Filter the records below, keeping only lines with the string "Añadir".

%%

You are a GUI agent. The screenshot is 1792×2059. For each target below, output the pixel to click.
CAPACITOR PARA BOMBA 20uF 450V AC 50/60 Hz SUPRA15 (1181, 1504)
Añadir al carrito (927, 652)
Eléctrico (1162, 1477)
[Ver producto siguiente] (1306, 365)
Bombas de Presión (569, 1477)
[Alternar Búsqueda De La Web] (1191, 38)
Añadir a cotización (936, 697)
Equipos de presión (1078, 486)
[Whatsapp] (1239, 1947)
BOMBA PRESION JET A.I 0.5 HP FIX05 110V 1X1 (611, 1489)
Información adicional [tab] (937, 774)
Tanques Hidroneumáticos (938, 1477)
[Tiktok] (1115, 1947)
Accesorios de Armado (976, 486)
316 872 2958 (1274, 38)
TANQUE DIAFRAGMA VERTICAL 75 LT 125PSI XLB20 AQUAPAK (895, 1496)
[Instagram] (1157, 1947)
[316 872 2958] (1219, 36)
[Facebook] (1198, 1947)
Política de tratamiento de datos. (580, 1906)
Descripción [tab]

%%

> **OUTPUT FOR THIS EXERCISE**
Añadir al carrito (927, 652)
Añadir a cotización (936, 697)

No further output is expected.